Similarly, on the screens requiring login, you need to check if the user is not logged in and if not, redirect them to the login screen.
// on login screen, redirect to dashboard if already logged in
if(isset($_SESSION['username'])){
header('location:dashboard.php');
}
// on all screens requiring login, redirect if NOT logged in
if(!isset($_SESSION['username'])){
header('location:login.php');
}
You can conditionally add Javascript code to go forward to the intended page.
<script>
history.forward(1);
</script>
This might be annoying or fail when Javascript is not present and/or disabled.
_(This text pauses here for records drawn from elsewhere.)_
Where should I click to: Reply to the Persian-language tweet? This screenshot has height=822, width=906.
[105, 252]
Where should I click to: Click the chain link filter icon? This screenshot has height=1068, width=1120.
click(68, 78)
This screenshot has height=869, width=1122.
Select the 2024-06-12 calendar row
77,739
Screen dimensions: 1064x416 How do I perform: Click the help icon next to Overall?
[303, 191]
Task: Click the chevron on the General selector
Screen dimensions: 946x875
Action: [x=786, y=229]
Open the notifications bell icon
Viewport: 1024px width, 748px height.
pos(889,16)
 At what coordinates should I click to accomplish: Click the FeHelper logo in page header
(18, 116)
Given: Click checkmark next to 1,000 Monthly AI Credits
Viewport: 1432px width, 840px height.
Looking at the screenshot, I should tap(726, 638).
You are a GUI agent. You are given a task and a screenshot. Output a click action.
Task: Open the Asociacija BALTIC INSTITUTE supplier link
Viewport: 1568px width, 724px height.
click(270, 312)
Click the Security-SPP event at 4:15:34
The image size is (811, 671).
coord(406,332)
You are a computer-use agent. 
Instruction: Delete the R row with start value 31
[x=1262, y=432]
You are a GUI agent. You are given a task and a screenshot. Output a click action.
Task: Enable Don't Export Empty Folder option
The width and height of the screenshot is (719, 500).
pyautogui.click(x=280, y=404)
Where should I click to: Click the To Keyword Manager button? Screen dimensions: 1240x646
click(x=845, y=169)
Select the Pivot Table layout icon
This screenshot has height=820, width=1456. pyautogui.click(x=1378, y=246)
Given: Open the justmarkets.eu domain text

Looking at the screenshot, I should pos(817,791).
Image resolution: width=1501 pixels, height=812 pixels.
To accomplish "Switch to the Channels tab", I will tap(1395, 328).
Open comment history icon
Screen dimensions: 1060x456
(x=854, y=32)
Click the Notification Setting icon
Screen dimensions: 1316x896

index.php page you should need to add the code in the top of a php file....
<?php
include 'database.php';
session_start();
if (isset($_SESSION['user_name'])) {
header('location:home');
}
if (isset($_POST['submit'])) {
$user = $_POST['user_name'];
$password = $_POST['password'];
$query = "select count(*) as count from users where user_name= '$user' and password = '$password';";
$result = mysqli_query($link, $query) or die(mysqli_error($link));
while ($row = mysqli_fetch_assoc($result)) {
$count = $row['count'];
if ($count == 1) {
$_SESSION['user_name'] = $user;
header('location:home');
}
}
}
?>
This is another page. home.php page you should need also to add the code in the top of a php file to check it first.
<?php
include 'database.php';
if (!(isset($_SESSION['user_name']))) {
header('location:index');
}
?>
I am just modifying #sbecker's answer, use exit() after redirecting.
I have faced the same issue, but now exit(); works for me.
// on login screen, redirect to dashboard if already logged in
if(isset($_SESSION['username'])){
header('location:dashboard.php');
exit();
}
// on all screens requiring login, redirect if NOT logged in
if(!isset($_SESSION['username'])){
header('location:login.php');
exit();
}
you can use this it's easy to use
<?php
if(empty($_SESSION['user_id'])){
header("Location: login.php");
}
else{
header("Location: dashboard.php");
}
?>
My suggestion: the login should happen when the users clicks some link/button
Once the login server side takes place, use the the php function header('url') to redirect the user to the url it should be. (be careful not to echo anything otherwise the redirect will not happen)
[Edit] You say you have the first login file an html one, that is fine to me, but you say it redirects to whatever, then you are using a redirect from client side. In my opinion you should not use that client side redirect for the login. Probably that is causing the confusion.